* [待解问题]
[1] 从刷题记录中摘录“inline void add(int”至“void tarjan(int from)”之间的原文,首尾两处均包括在内。
[2] 接着刷题记录末尾的内容往下续写。

11月刷题记录

①BZOJ1123 BLO(割点)

若选择的点是割点,则通过删除他的边能获得的每个子树的子树大小\(siz\)都与\((n-siz)\)构成答案;所有割出的子树大小和为\(sum\),\((n-sum-1)\)\(sum+1\)又能构成答案;最后还有该点和其他所有点构成答案\((n-1)\)

若该点不是割点,删除并不会影响图的连通性,所以答案为\(2*(n-1)\)

#include <bits/stdc++.h>
using namespace std;

#define ll long long
#define fastio ios::sync_with_stdio(false),cin.tie(NULL),cout.tie(NULL)

const int maxn = 1e6 + 10;

struct edge {
	int to, next;
}e[maxn << 1];

int head[maxn], edge_cnt;

inline void add(int from,int to)
{
	e[++edge_cnt] = { to,head[from] };
	head[from] = edge_cnt;
}

int dfn[maxn], low[maxn], num;
ll ans[maxn], siz[maxn];
bool cut[maxn];

int n, m;

void tarjan(int from)
{
	dfn[from] = low[from] = ++num; siz[from] = 1;
	ans[from] = 0;
	int flag = 0;
	ll sum = 0;
	for (int i = head[from]; i != -1; i = e[i].next)
	{
		int to = e[i].to;
		if (!dfn[to])
		{
			tarjan(to);
			siz[from] += siz[to];
			low[from] = min(low[from], low[to]);
			if (low[to] >= dfn[from])
			{
				flag++;
				ans[from] += siz[to] * (n - siz[to]);
				sum += siz[to];
				if (from != 1 || flag > 1)
					cut[from] = 1;
			}
		}
		else
			low[from] = min(low[from], dfn[to]);
	}
	if (cut[from])
		ans[from] += (n - 1) + (n - sum - 1) * (sum + 1);
	else
		ans[from] = 2 * (n - 1);
}

int main() 
{
	fastio;
	cin >> n >> m;
	memset(head, -1, sizeof(head));
	while (m--)

* [所附资料]
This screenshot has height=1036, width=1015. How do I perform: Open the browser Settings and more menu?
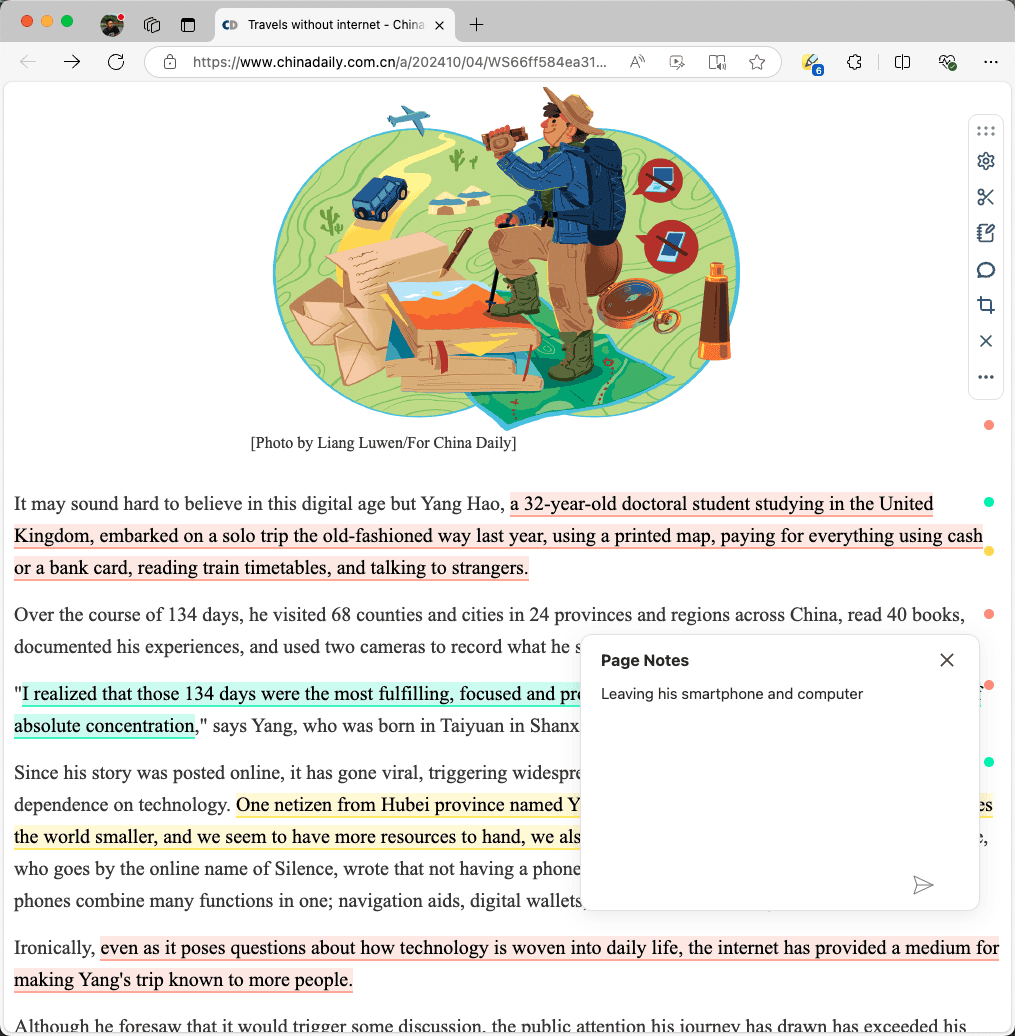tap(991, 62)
--
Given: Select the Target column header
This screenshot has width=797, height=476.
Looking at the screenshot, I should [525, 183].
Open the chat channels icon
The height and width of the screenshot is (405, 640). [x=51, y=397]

* [练习答案]
[1]
inline void add(int from,int to)
{
	e[++edge_cnt] = { to,head[from] };
	head[from] = edge_cnt;
}

int dfn[maxn], low[maxn], num;
ll ans[maxn], siz[maxn];
bool cut[maxn];

int n, m;

void tarjan(int from)

[2]
	{
		int x, y;
		cin >> x >> y;
		if (x == y)continue;
		add(x, y), add(y, x);
	}
	num = 0;
	tarjan(1);
	for (int i = 1; i <= n; i++)
		cout << ans[i] << endl;
	return 0;
}

②Mr. Young's Picture Permutations(线性dp)

dp[a][b][c][d][e]表示从第一行到第五行分别的a、b、c、d、e人的合法状态集合的大小,每次转移可以这样理解:
将上一状态所有已排好人的身高全部++,然后在你需要转移的位置(选取的行的末尾)插入一个大小为1的人也合法。
(因为行人数从1到5逐行不升)
状态转移方程:太多了看代码

#include <bits/stdc++.h>
using namespace std;

#define ll long long
#define fastio ios::sync_with_stdio(false),cin.tie(NULL),cout.tie(NULL)

const int maxn = 1e6 + 10;

ll dp[31][31][31][31][31];

int main()
{
	fastio;
	int k;
	while (cin >> k, k)
	{
		int s[6] = { 0 };
		for (int i = 1; i <= k; i++)cin >> s[i];
        memset(dp,0,sizeof(dp));
		dp[0][0][0][0][0] = 1;
		for (int a = 0; a <= s[1]; a++)
			for (int b = 0; b <= min(a, s[2]); b++)
				for (int c = 0; c <= min(b, s[3]); c++)
					for (int d = 0; d <= min(c, s[4]); d++)
						for (int e = 0; e <= min(d, s[5]); e++)
						{
							ll& x = dp[a][b][c][d][e];
							if (a && a - 1 >= b) x += dp[a - 1][b][c][d][e];
							if (b && b - 1 >= c) x += dp[a][b - 1][c][d][e];
							if (c && c - 1 >= d) x += dp[a][b][c - 1][d][e];
							if (d && d - 1 >= e) x += dp[a][b][c][d - 1][e];
							if (e) x += dp[a][b][c][d][e - 1];
						}
		cout << dp[s[1]][s[2]][s[3]][s[4]][s[5]] << endl;
	}
	return 0;
}

③LCIS(线性dp)

以dp[i][j]并不能表示以a[i]和b[j]结尾的两串的最长LCIS,因为这里为了避免重复转移(如果根据\(LCS\)转移方程当a[i]!=b[j]时\(dp[i][j] = max(dp[i - 1][j],dp[i][j-1])\),当\(a[i]=2,b[j1]=b[j2]=2\)时,会在a[i]==b[j]的转移中重复转移。因此转移只能dp[i][j]=dp[i-1][j]。之前得到的最长dp不一定能转移到dp[n][n].

因此dp[i][j]表示以a1ai和b1bj可以构成的(以bj为结尾的LCIS)的长度。

只有a[i]==b[j]时才需要从前面找一个合法状态+1取max,合法状态可以记录为val,每次新加入b[j]时当b[j]<a[i]更新val。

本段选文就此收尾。